After we’ve safely landed and settled all our hotel issues, we immediately headed out for dinner. My first Vietnamese meal, in my short existence on this planet. With my first taste of vietnamese style spring rolls and vegetarian pho, I’ve started my short love affair with Vietnamese food during my stay. I couldn’t seem to steer away from the classic pho nor the various wraps/rolls which seem to appear on our dining table in every shop we went to. Filled with vegetables, mint leaves, light broth and not overly-greasy fried spring rolls, Vietnamese food was good to my digestive system. Enough said.
Com & Pho 12, Rice and Noodles
Address: 12 Ly Quoc Su
As Christmas was the next day, the streets were bustling with people who were out to soak in the Christmas atmosphere. Based on the recommendation of the manager (Peter) of the Hanoi Hibiscus Hotel, we walked to the St. Joseph’s Cathedral which was decorated with Christmas lights. I’ve to say it was the most festive I’ve ever felt during Christmas since Christmas in Singapore is really not all that great. Maybe it’s the air in a different country, hmm…
Early the next morning, we boarded the bus for a day trip to Halong Bay. As we went about the old quarters picking up tourists from other hotels, I spotted little roadside eateries where the locals were having a cup of coffee or even a meal on little stools, which were better suited to the body size of a child then an adult. It was a pretty unique sight that I’ve not seen in the south east asian countries I’ve been to.
This is one of the taxis in Hanoi which I thought resembled a police car, so why not put it in this post? Haha.
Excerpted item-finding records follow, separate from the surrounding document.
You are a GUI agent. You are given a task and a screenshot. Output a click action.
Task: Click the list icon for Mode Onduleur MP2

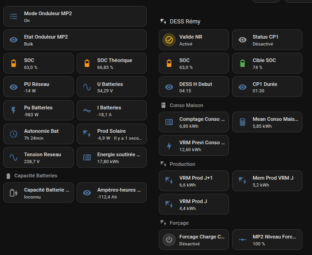[x=13, y=17]
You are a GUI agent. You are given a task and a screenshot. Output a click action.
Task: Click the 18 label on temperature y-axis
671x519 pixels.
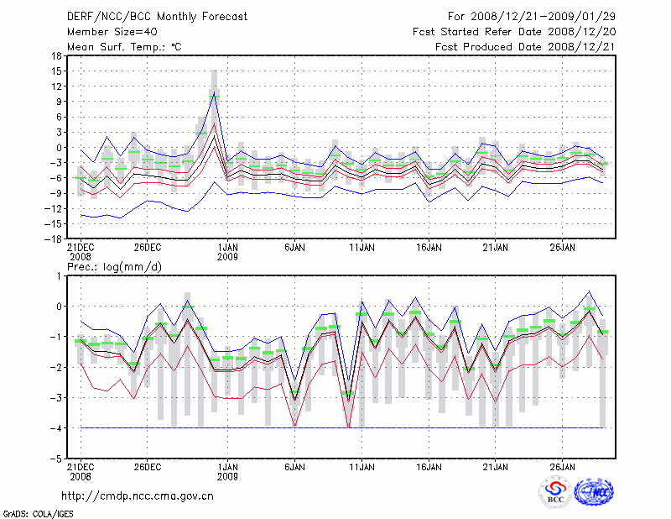tap(55, 56)
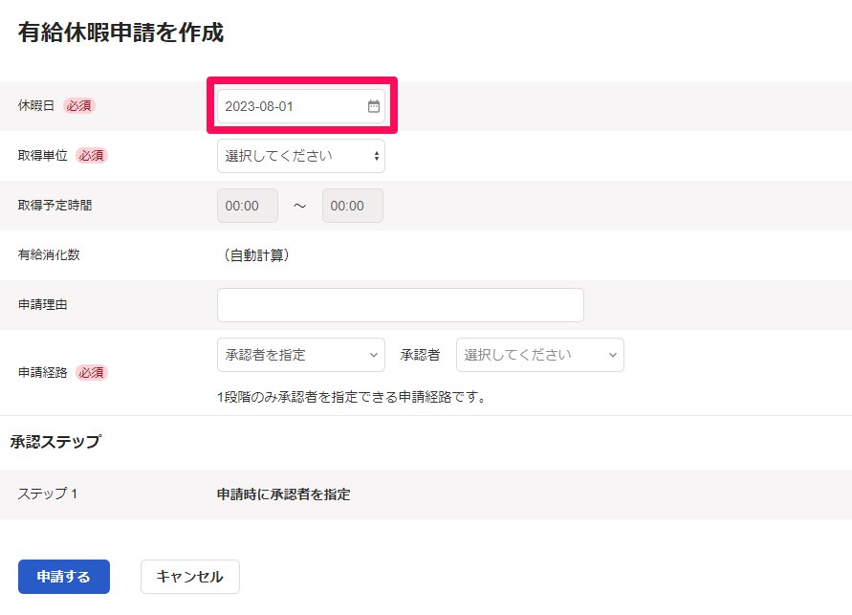This screenshot has height=615, width=852.
Task: Select the ステップ 1 row label
Action: point(48,494)
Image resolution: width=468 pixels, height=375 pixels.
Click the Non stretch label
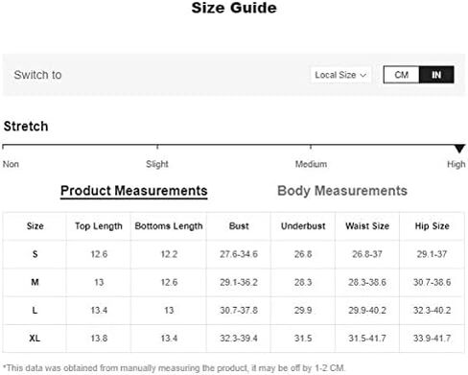11,164
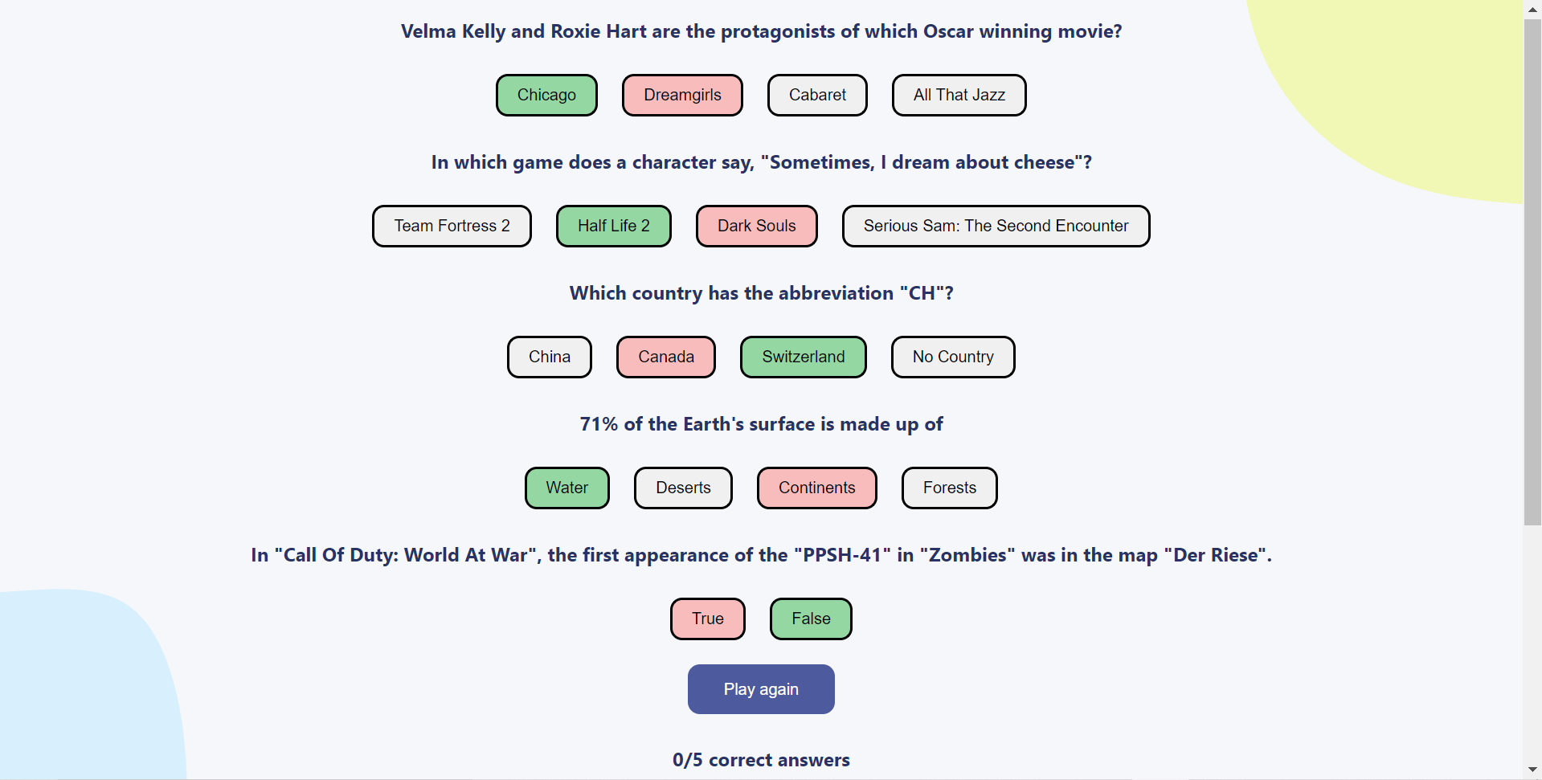Pick the "Continents" option
Screen dimensions: 1542x780
pos(816,488)
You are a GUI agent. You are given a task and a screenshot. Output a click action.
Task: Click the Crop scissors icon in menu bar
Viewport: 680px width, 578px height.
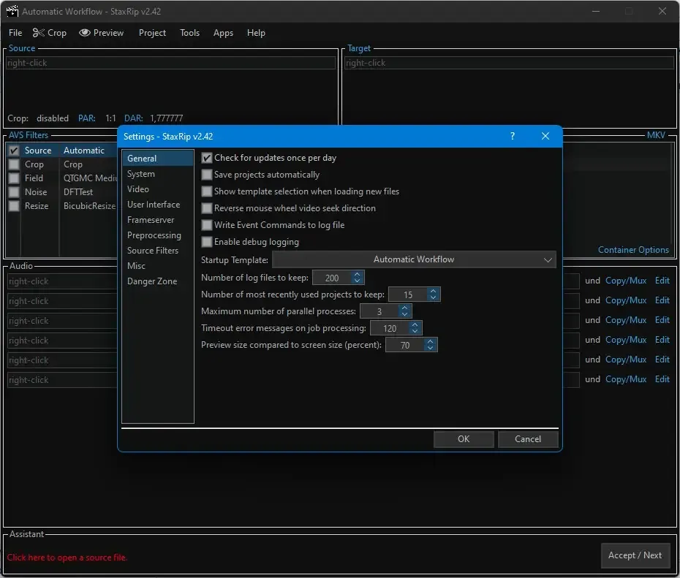pyautogui.click(x=39, y=33)
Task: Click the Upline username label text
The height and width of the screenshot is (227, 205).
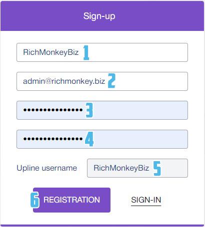Action: click(x=47, y=168)
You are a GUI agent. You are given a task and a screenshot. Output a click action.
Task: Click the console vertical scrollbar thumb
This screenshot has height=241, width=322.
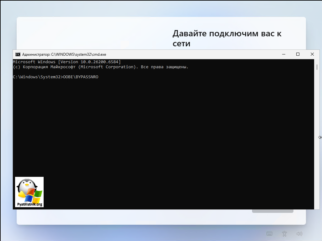point(317,67)
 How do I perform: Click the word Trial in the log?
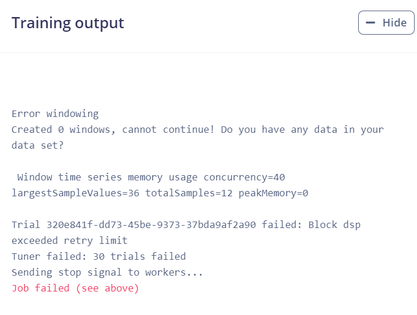26,224

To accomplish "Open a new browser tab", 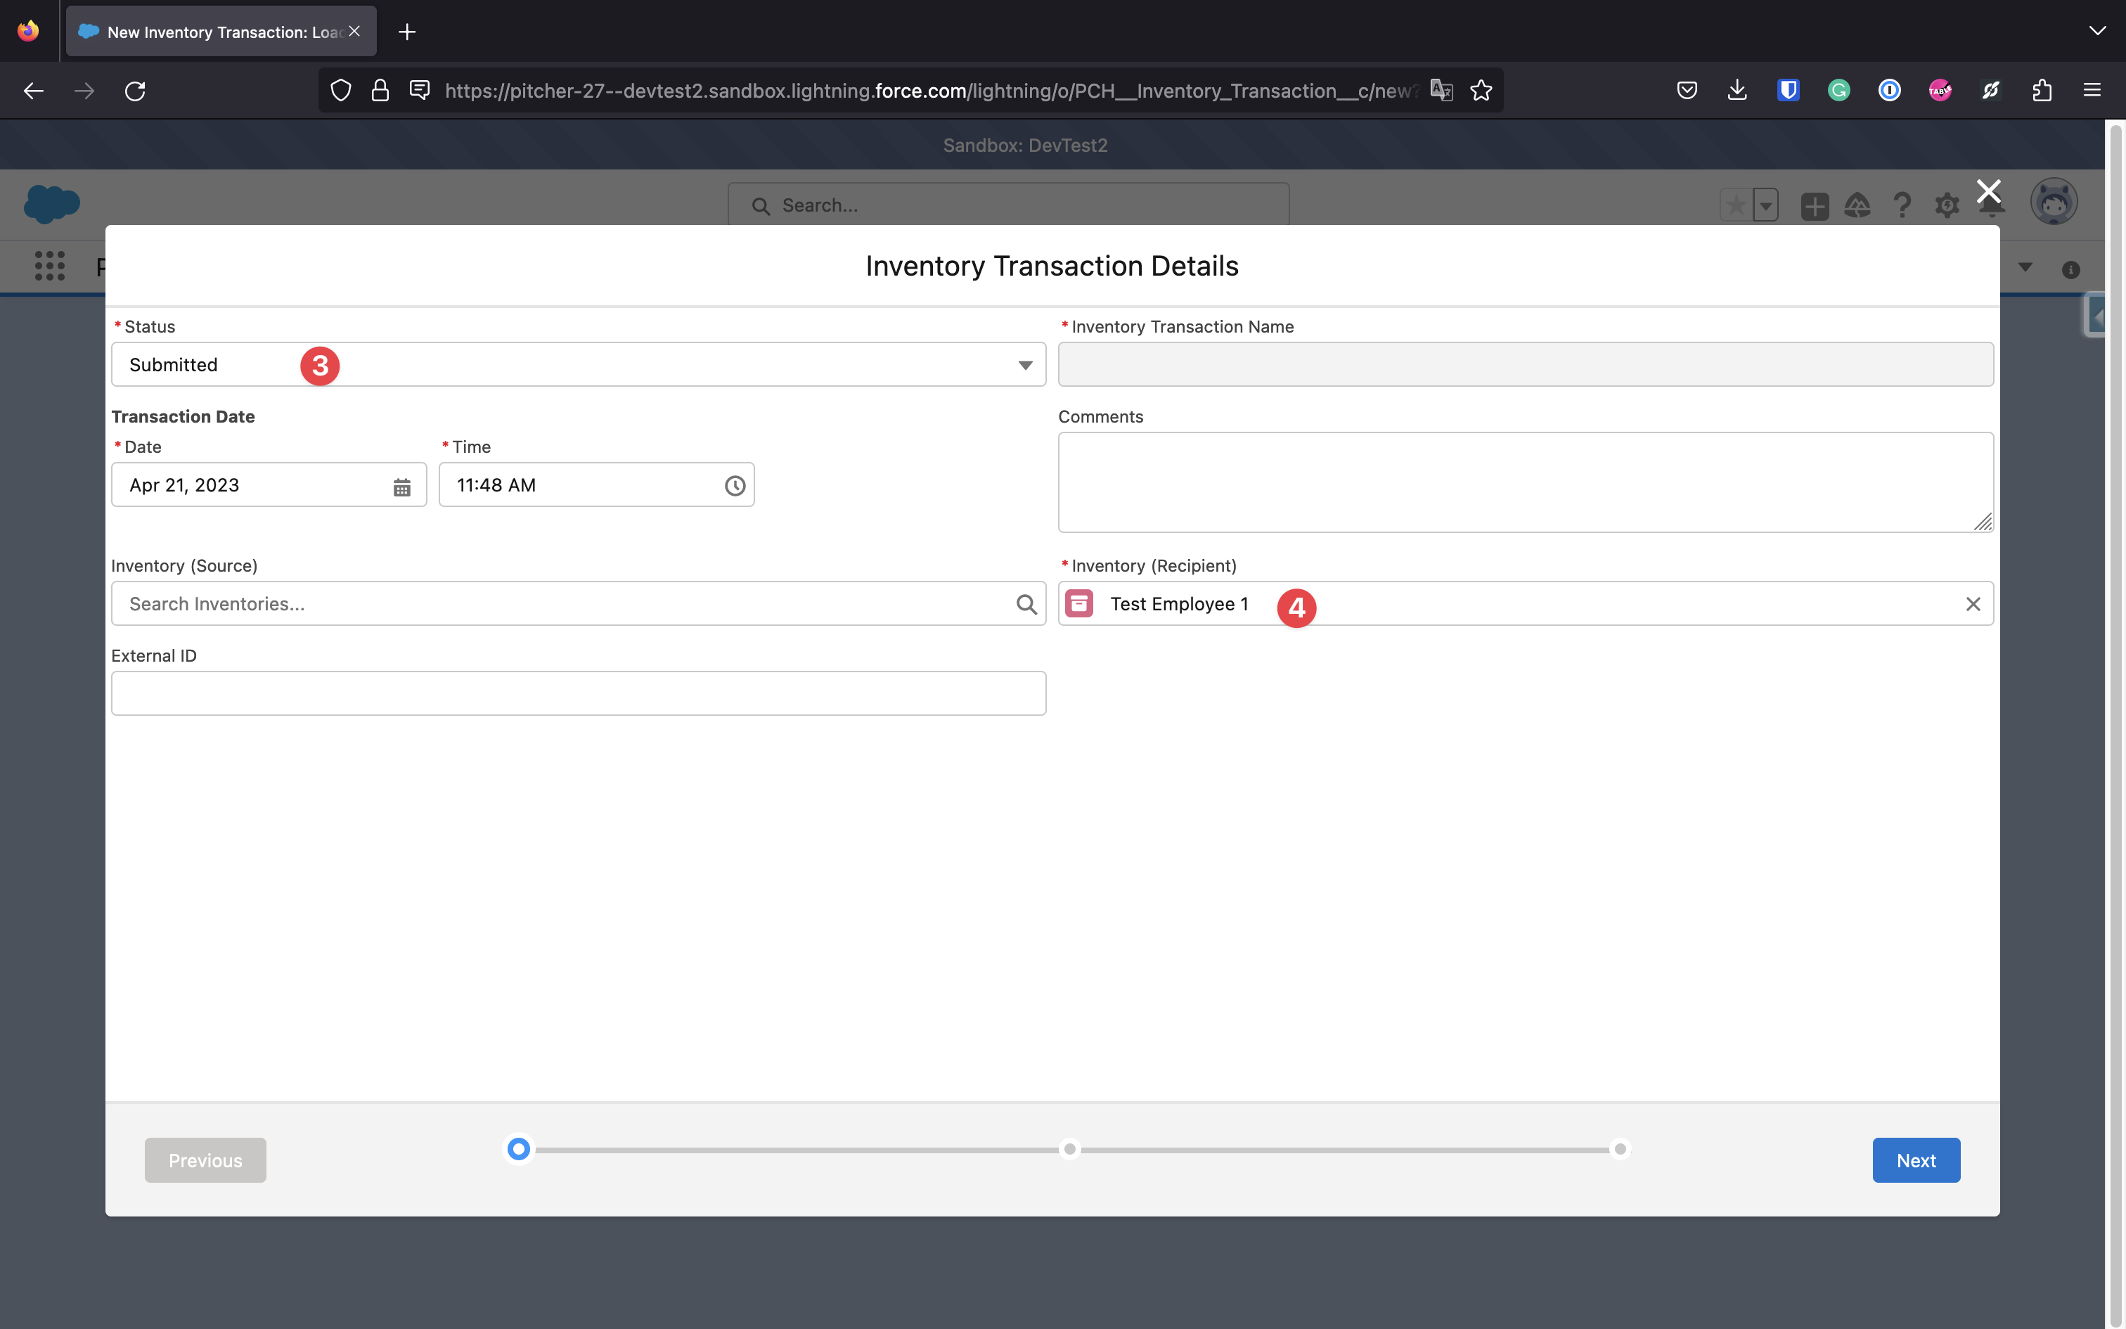I will 407,33.
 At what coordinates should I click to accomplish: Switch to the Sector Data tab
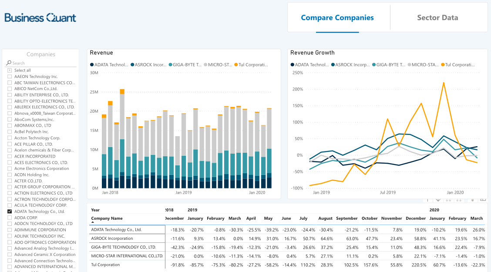pos(437,17)
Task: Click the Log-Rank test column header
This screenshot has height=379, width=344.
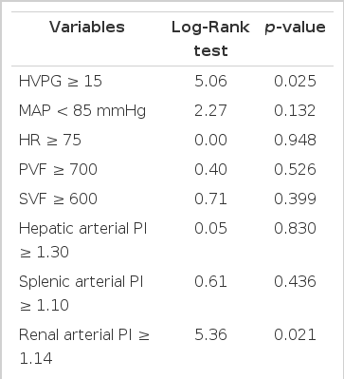Action: (210, 39)
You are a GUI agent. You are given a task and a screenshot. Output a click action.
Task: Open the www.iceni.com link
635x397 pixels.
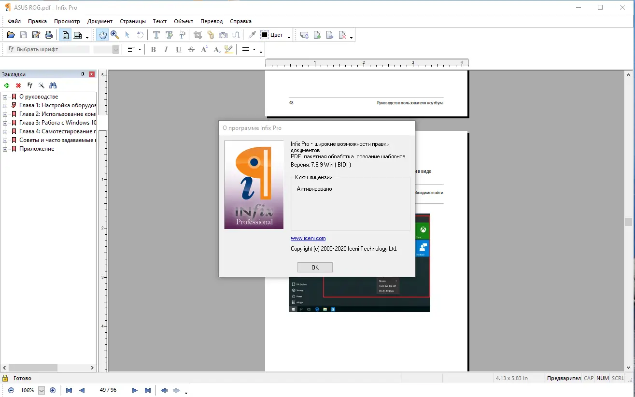coord(308,238)
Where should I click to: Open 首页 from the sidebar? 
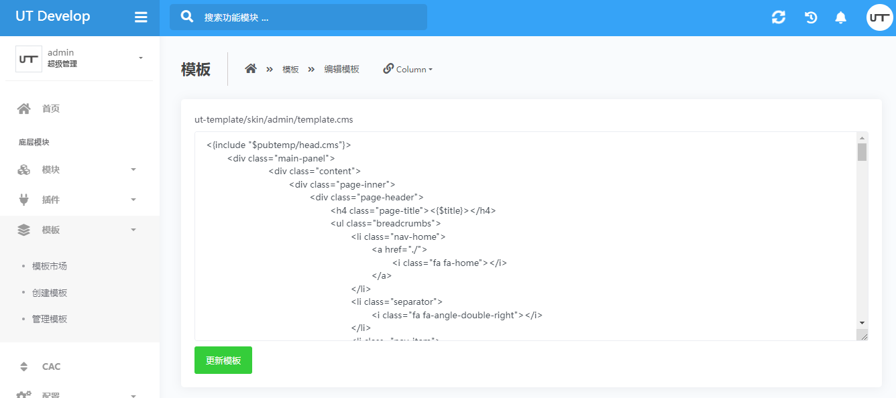(x=51, y=109)
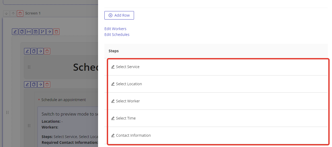The width and height of the screenshot is (332, 147).
Task: Delete Screen 1 with the red trash icon
Action: coord(20,13)
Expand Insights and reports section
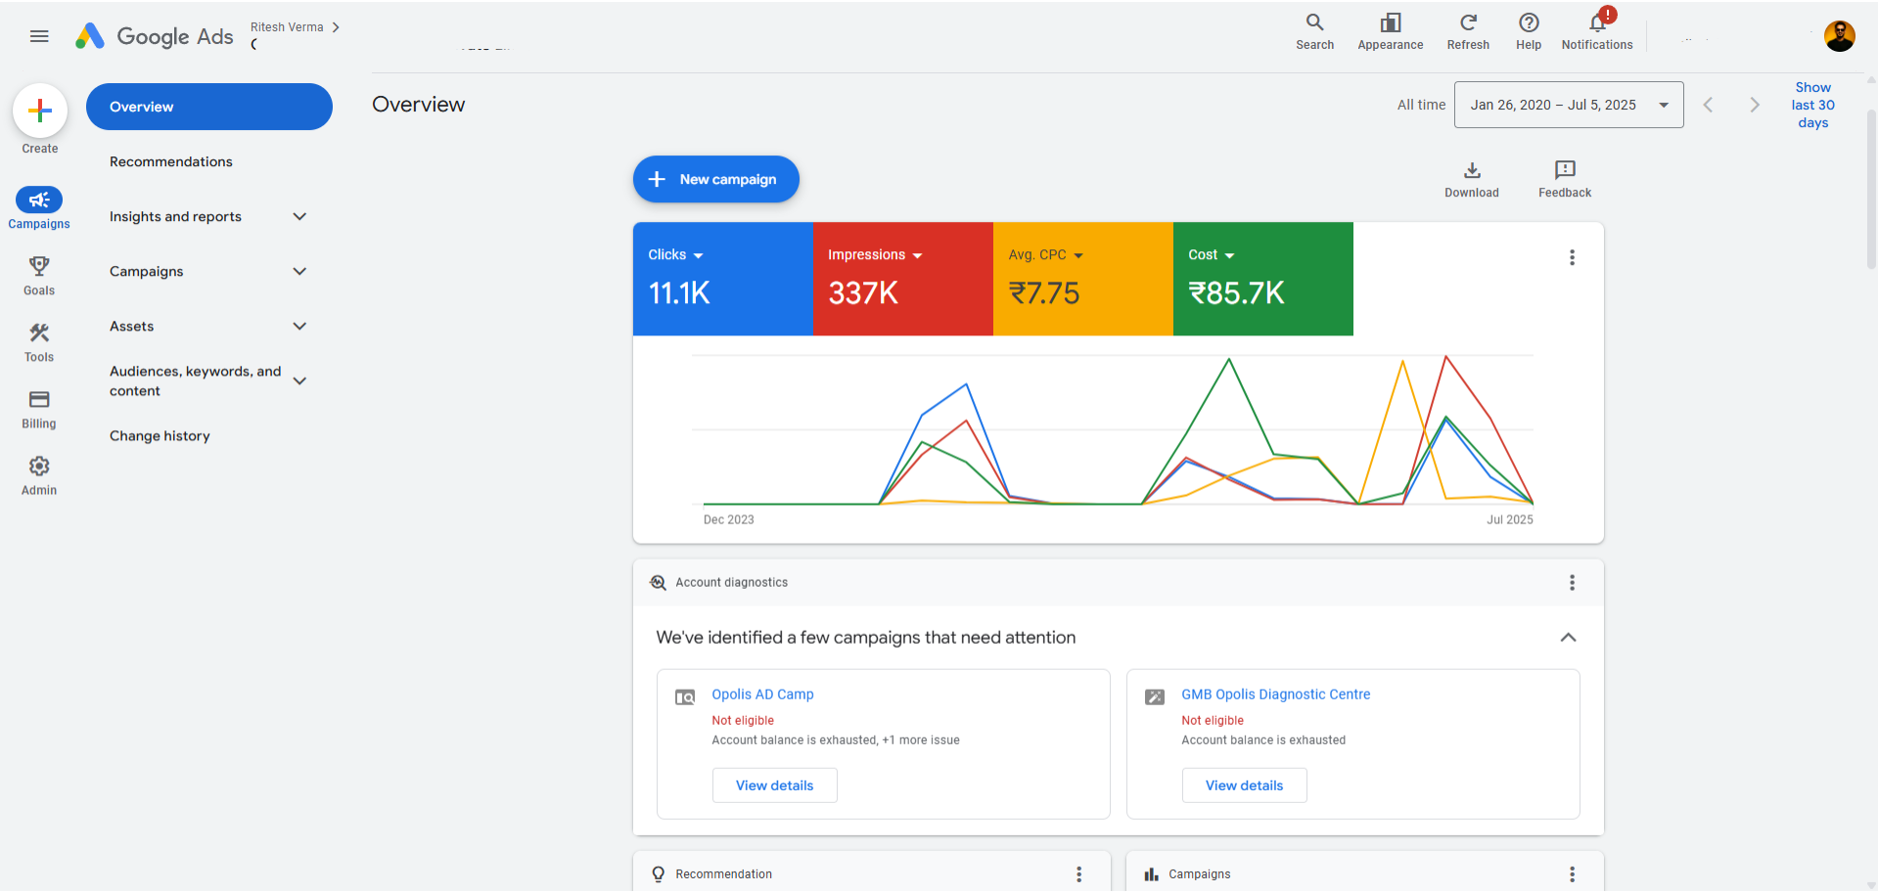This screenshot has width=1878, height=893. pos(299,217)
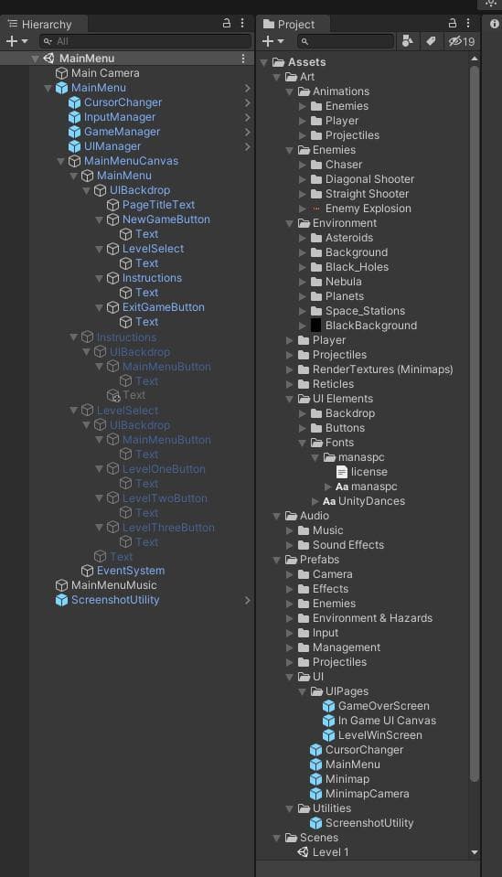Click the Hierarchy search field
Viewport: 502px width, 877px height.
(145, 41)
Most of tour buses will have a rest stop in between your hotel to your final destination. In most cases, the rest stops will be selling over-priced potteries, tourist souvenirs, hand-sewed paintings and snacks. At the rest stop before heading to Halong Bay (pictured below), the restrooms, while clean, had pretty short doors. So you can pretty much stick your head over the door and see another person doing their business. Shall we say awkward…
Once we’ve arrived at the ferry terminal I’ll admit, it felt like Pulau Ubin. Just replace the bumboat with boats painted white, you’ll get Halong Bay ferry terminal. On board the ferry, lunch (nothing impressive) was served. After our tummies were filled, it was not long after that where we arrived at Thien Cung cave. There was a slight drizzle going on the entire time we were at the bay. While it resulted in poor visibility of the islands, it made for a different kind of photo-opportunity and experience. In any case, when I was reading about the bay before the trip, apparently blue skies can only be seen for 60 days in a year. Despite that, there’s a certain calmness and beauty to the bay that cannot be denied even under misty and slightly drizzling conditions.
After climbing short flight of steps, which were made slippery by the rain, I was pretty impressed by how beautiful the cave was. Sure, it was lit up artificial lights. But without these lights, viewing the cave would get boring very quickly.
Some natural light coming in…
and based on my imagination, a lion,
and a dog (when you rotate the picture once, to the left).
Here, we stop by this small little … well, a business centre (?), where you can get on smaller row boats (6 per boat) at 6 USD/pax for about 30-40 mins. I feel it’s a pretty decent deal since you get to experience a different kind of boat ride at the bay. Moreover, you get to see a closer view of the bay then if you just remained on the ferry. Besides, why not join in the fun since you would’ve to wait on the ferry for other tourists to complete this short ride? Though you’ve to tip the person who rowed the boat, at least for us, but they’re not as pushy about tips as the rowers at Perfume Pagoda.
Our rower told us she eats and sleeps for 4 hours every 2 days in one of those little boat house (to the left of the picture below). Her child comes along with her and he resides in the boat house as she works.
After we’ve returned to Hanoi, we headed to restaurant 96, where we had pork on sticks (I think they’re called Nha Trang) and fish in some soup. For the pork, they’re different parts of the pork on each stick. To eat it, you need to grab one of each, some noodles, vegetables, add in some of the sauce they provide.
And viola! Pretty not bad dish though the meat was a bit tough. Though for hungry people like us, we usually dig in straight away and stuff the food in our mouth. Nobody ain’t have time to eat this dish properly. Oops!
The fish was pretty fresh if I do say so myself. That’s all for this post, till then, bye!